Yazıda halkın o dönemde yaratılan zenginlikten faydalanmadığı söylenirken, "2014 yılında dünyanın betonarme demiri, çimento ve kömür üretiminin yarısından fazlası Çin'de üretiliyordu" denilerek, ülkenin çevresel zarar sebebiyle "acilen dönüşüme ihtiyaç duyduğu" savunuldu.

'ÇİN ZOR SORUNLARI ÇÖZME SÜRECİNDE'

Yazıya göre düşük ekonomik büyüme Çin ekonomisinin krizde olduğuna değil, Çin'in "zor sorunları çözme sürecinde olduğuna" işaret ediyor. Yazıda Çin'in "ciddi riskleri kontrol ediyor ve yumuşak iniş gerçekleştiriyor" deniliyor.

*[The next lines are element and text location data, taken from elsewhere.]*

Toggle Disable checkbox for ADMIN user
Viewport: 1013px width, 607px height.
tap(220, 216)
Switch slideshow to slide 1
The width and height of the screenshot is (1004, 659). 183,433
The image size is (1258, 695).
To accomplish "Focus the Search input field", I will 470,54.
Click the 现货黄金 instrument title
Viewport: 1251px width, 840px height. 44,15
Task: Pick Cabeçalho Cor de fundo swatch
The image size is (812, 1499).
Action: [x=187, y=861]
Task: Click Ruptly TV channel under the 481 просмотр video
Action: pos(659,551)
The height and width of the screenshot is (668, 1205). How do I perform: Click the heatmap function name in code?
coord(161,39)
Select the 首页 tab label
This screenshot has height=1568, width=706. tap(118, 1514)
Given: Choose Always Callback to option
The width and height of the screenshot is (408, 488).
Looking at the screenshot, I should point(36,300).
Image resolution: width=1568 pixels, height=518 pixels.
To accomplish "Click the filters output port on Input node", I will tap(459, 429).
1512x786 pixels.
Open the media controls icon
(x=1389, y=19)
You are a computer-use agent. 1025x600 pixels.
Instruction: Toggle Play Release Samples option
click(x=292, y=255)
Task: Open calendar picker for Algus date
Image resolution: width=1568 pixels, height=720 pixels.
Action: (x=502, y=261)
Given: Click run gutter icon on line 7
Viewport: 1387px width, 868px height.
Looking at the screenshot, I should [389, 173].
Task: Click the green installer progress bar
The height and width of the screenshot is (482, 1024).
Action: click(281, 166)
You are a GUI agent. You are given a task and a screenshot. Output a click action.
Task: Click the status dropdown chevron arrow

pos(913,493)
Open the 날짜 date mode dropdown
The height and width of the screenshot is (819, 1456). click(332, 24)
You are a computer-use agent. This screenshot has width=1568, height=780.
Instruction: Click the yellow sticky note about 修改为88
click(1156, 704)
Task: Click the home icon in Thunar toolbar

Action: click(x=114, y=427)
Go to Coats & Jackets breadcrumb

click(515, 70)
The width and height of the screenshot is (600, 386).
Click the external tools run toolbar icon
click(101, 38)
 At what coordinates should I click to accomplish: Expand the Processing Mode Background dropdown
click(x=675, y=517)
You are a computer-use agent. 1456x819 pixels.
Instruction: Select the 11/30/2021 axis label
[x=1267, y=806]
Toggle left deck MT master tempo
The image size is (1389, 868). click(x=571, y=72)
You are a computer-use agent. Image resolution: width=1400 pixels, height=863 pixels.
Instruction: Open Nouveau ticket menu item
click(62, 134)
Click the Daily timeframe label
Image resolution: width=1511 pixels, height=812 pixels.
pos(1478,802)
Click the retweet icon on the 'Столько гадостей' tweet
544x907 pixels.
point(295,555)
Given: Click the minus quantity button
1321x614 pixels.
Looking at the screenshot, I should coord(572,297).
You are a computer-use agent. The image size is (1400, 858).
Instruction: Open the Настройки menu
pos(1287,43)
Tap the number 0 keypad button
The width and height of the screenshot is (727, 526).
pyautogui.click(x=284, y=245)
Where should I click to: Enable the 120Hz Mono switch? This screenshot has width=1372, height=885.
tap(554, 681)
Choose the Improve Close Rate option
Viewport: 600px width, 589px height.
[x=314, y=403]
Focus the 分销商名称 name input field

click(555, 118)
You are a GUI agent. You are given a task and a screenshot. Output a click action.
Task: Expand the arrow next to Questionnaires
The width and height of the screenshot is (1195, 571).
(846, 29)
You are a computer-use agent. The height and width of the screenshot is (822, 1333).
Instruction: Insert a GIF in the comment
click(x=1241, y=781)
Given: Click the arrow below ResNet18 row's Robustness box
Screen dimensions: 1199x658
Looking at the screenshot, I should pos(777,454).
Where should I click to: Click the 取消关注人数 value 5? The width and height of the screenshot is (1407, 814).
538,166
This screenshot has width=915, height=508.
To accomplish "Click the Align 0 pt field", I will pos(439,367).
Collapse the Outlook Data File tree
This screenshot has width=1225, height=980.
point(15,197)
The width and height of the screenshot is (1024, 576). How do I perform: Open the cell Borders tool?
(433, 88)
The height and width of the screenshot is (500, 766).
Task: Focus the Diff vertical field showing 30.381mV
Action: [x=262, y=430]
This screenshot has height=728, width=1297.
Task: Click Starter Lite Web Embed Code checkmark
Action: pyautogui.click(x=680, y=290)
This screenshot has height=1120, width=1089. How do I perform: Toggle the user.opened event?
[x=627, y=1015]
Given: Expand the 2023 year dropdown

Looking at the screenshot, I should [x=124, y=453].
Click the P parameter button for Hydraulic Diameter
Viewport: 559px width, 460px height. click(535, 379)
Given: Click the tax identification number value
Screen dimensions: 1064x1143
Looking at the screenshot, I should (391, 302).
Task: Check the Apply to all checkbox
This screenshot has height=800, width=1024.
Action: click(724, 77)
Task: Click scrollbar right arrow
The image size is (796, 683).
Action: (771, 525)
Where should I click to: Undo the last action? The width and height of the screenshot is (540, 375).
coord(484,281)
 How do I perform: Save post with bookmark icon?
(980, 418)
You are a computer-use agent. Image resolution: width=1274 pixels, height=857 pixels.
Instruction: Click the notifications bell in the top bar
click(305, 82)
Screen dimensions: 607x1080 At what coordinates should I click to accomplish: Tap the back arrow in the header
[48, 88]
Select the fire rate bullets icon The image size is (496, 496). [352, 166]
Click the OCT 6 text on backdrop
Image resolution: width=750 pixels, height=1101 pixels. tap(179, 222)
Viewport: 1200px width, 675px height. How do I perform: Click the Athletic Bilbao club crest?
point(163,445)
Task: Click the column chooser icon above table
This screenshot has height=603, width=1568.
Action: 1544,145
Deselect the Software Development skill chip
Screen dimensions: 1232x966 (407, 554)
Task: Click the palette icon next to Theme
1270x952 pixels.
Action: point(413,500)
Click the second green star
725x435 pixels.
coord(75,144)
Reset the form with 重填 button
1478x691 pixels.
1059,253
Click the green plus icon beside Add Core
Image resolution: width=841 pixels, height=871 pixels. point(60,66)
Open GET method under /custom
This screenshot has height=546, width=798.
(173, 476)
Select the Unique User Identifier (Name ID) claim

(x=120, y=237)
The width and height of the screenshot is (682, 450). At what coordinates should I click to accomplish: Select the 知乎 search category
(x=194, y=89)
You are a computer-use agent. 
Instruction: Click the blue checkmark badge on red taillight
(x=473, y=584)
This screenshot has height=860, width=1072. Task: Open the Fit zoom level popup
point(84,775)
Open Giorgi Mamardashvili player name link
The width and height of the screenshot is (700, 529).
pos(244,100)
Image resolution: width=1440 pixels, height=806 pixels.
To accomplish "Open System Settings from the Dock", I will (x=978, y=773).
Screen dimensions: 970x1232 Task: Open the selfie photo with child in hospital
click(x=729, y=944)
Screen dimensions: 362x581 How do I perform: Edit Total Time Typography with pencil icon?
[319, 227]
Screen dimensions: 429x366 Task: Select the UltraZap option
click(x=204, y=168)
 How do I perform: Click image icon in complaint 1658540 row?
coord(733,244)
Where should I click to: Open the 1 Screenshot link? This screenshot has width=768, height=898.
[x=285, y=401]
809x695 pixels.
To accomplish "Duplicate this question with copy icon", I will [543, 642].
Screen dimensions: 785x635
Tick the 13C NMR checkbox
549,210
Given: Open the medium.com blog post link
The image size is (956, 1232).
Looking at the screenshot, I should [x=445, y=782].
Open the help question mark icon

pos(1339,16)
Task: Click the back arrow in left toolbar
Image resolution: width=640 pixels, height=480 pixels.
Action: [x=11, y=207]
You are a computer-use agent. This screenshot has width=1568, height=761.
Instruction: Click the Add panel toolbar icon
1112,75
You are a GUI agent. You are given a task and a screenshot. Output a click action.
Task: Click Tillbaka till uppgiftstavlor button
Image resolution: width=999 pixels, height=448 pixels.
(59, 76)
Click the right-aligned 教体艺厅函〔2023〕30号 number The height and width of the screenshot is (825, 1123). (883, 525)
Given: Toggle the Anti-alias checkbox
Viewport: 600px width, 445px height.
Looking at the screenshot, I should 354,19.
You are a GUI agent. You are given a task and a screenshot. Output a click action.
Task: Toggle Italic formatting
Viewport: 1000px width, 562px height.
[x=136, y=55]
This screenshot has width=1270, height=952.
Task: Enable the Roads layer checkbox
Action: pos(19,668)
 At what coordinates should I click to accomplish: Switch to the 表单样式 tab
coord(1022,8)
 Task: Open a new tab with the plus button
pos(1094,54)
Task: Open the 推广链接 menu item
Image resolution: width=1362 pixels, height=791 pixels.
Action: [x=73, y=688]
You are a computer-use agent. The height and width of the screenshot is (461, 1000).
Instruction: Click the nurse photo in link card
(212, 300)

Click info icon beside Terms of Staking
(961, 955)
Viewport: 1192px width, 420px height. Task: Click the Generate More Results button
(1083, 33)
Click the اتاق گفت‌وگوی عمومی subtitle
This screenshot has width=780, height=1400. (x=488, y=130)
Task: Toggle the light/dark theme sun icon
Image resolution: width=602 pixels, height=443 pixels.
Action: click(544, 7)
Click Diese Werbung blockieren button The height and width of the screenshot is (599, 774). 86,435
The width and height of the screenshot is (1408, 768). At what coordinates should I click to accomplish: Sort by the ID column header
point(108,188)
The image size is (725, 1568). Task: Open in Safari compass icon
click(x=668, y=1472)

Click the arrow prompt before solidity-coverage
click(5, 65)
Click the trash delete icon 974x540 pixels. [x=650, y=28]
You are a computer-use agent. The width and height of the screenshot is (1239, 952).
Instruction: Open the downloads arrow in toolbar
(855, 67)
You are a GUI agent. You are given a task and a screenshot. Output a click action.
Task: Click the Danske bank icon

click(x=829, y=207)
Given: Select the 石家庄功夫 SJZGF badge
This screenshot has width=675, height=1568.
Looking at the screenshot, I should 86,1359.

Çin yönetiminin Çin ekonomisinin temellerine güven duyduğu ve bu sebeple ekonomiyi canlandırmak için büyük paketler hazırlamadığı söylenen yazıda, Çin ekonomik yapısının son 10 yılda büyük değişime uğradığı vurgulanıyor.

"Eğer Çin ekonomisi ABD ve Avrupa'nınki gibi yönetilseydi ülke on yıllar süren hızlı büyümenin ardından ABD'nin 1929'da yaşadığı gibi bir ekonomik kriz yaşardı" denilen yazıda, Avrupa'nın "Çin çökecek teorisine" rağmen, "Çin'in sistemsel avantajının ülkenin risklerini azaltmasına, sorunlarını çözmesine ve ilerlemesine yardımcı olduğu" savunuluyor.

'TİCARET SAVAŞININ OLUMSUZ ETKİSİ OLDU'

Yazıda Çin ekonomik altyapısının "insan yönelimli" olduğu öne sürülerek, "gıda güvencesi, eğitim, tıbbi tedavi ve insanların yaşamıyla ilgili diğer alanlara" yatırım yapılacağı söyleniyor.

Global Times, Çin-ABD "ticaret savaşının" Çin ekonomisine olumsuz etkileri olduğunu, ancak bu etkilerin 10 yıl öncesi yaşanabilecek sorunlara göre çok daha hafif olduğunu iddia ediyor.

Çin'in ABD ile sorunları çözmekten yana olduğunu aktaran Global Times, çözüm sağlanamasa bile Çin'in yoluna devam edebileceğini öne sürüyor.

'SEBEP TİCARET SAVAŞI DEĞİL TÜKETİMDE DÜŞÜŞ'

Öte yandan Nikkei Asian Review haberine göre Mizuho Araştırma Enstitüsü'nden Yusuke Miura, Çin ekonomik büyümesindeki yavaşlamanın "ticaret savaşının doğrudan sonuçlarından değil tüketimdeki azalmadan" kaynaklandığını belirtiyor.

Miura'ya göre 2019 yılında da tüketimdeki azalma sürecek. Haberde küresel ekonomik büyümedeki yavaşlamanın gelecek aylarda da devam edeceği ve bu durumun Çin ekonomisini etkileyeceği söyleniyor.

ABD ile Çin arasındaki ticaret geriliminin etkilerinin anlaşmaya varılmaması durumunda bu yıl görülmeye başlanması bekleniyor.